Stored items
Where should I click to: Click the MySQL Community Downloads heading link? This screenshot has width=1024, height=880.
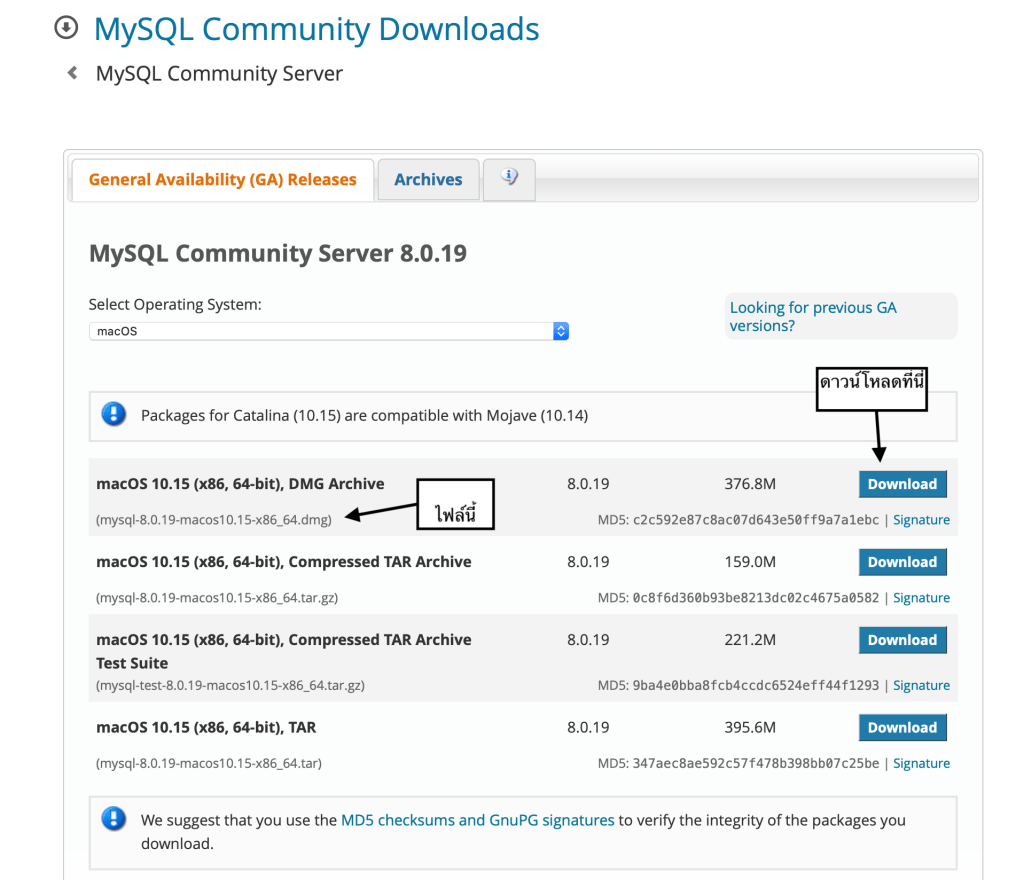pos(316,29)
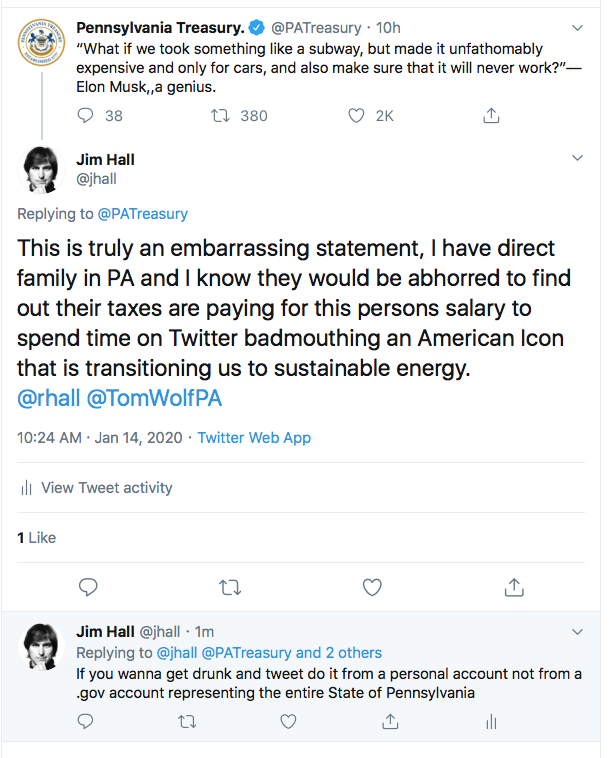Screen dimensions: 611x758
Task: Retweet Jim Hall's main tweet
Action: coord(230,586)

WORK INSTRUCTIONS = Once the pictures are set aside, repeat the remaining data word for word.

ANSWER BOX =
Where should I click to: Click the MySQL Community Downloads heading link? This screenshot has width=1024, height=880.
pos(316,29)
Screen dimensions: 611x758
Task: Retweet Jim Hall's main tweet
Action: coord(230,586)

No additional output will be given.